He found them in a small copse of ancient holly, the leaves glossy and dark green against the snow, the berries crimson. In the snow sat a large willow basket that Sara and Clarissa were filling with branches Sara was cutting from the holly to take back to the ballroom. The little girl laughed with excitement, clapping her red-mittened hands as she kicked her feet in an impromptu dance in the snow.

Yet as pretty a scene as this was, Revell still hesitated to interrupt. While Sara’s role as an impromptu accompanist was certainly a plausible explanation for why she hadn’t joined him, she could just as easily have chosen to play over meeting him. Nothing was certain, but then nothing concerning Sara was.

Except, of course, that he wished it to be.

Sara turned, tossing another branch into the basket, and now that Revell could hear the song she was humming, without thinking he began singing along with her, the words coming back to him from at least a lifetime away.

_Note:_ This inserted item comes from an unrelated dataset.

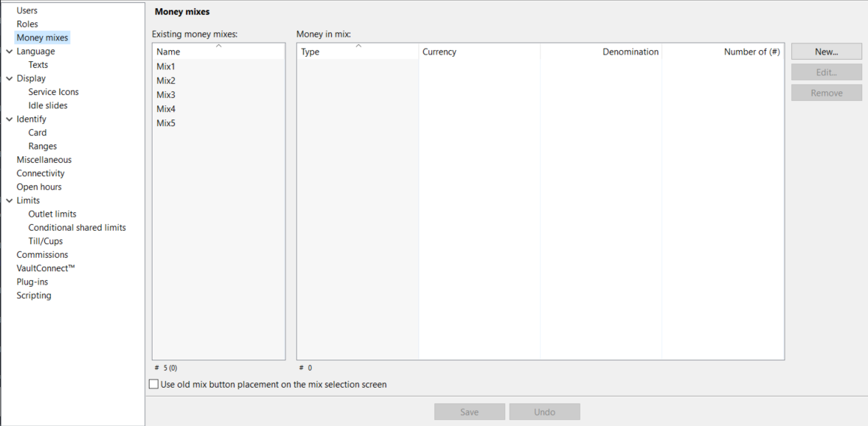Click the Edit button for money mixes
Viewport: 868px width, 426px height.
pos(826,71)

“‘Green grow’th the holly,

So doth the ivy,

Though winter blast’s blow ne’er so high

Blow ever so icy,

Green grow’th the holly.”’

She looked up swiftly, found him on the edge of the copse, and her face lit with the most radiant smile imaginable, free of any shadow of uncertainty or second thoughts.

“Lord Revell!” cried Clarissa gleefully, loping through the snow toward him. “You did come! Miss Blake said you wouldn’t bother with us, not anymore, but you did!”

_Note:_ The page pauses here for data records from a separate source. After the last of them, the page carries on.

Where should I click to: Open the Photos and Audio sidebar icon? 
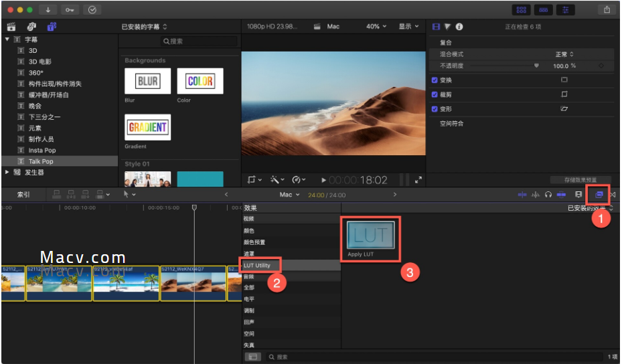[x=31, y=27]
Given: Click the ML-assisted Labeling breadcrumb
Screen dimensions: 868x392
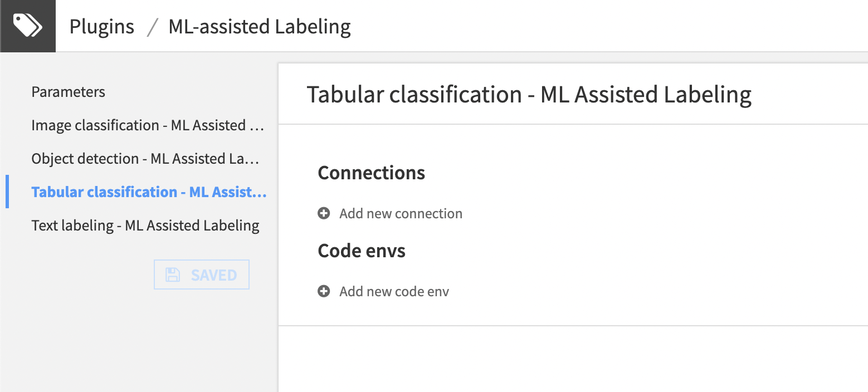Looking at the screenshot, I should click(x=260, y=26).
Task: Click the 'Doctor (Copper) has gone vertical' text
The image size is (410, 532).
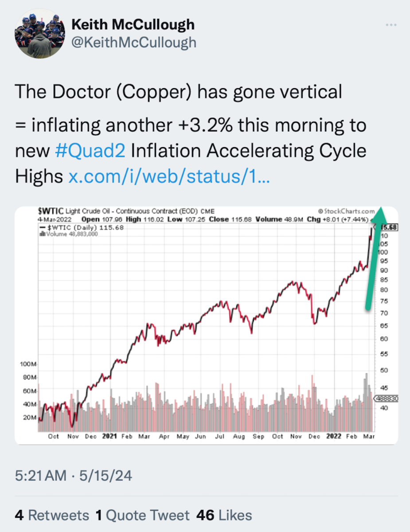Action: 179,92
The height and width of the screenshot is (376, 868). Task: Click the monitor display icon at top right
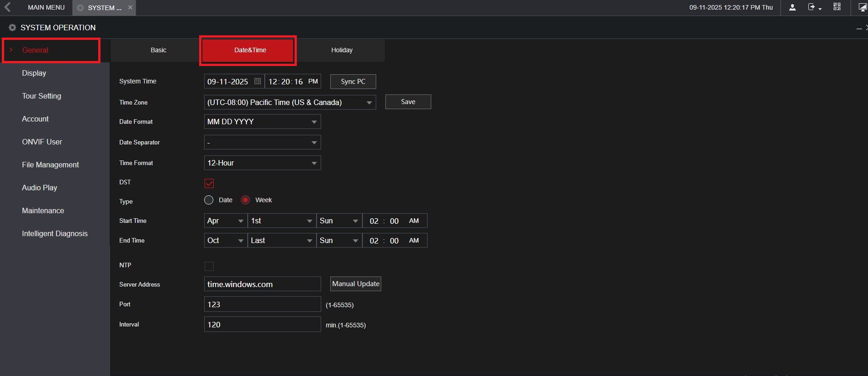[862, 7]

“Miss Blake is a wise woman, Clarissa,” said Revell with mock severity, his gaze never leaving Sara’s face. Strange how he was still speaking to the child—even making perfect sense, too—while so much else unsaid was vibrating between him and Sara. “But not even your Miss Blake knows everything, especially not about me.”

But if she’d only give him half a chance, a quarter of a chance, he’d offer her every last morsel of fact that there was to learn, plus his heart and his soul and the world in the bargain.

“Sing your song again, my lord,” begged Clarissa, hopping up and down with anticipation. “It’s exactly right for picking holly.”

“It’s not his song at all, Clarissa,” said Sara, rubbing her gloved hands together to warm them. Her cheeks were very pink, her eyes very bright, and the exertion of the bough-cutting along with her hood had tousled her hair into wispy tendrils around her face, most disordered for a governess and, decided Revell, altogether charming. “It’s a very famous song written long ago by King Henry the Eighth.”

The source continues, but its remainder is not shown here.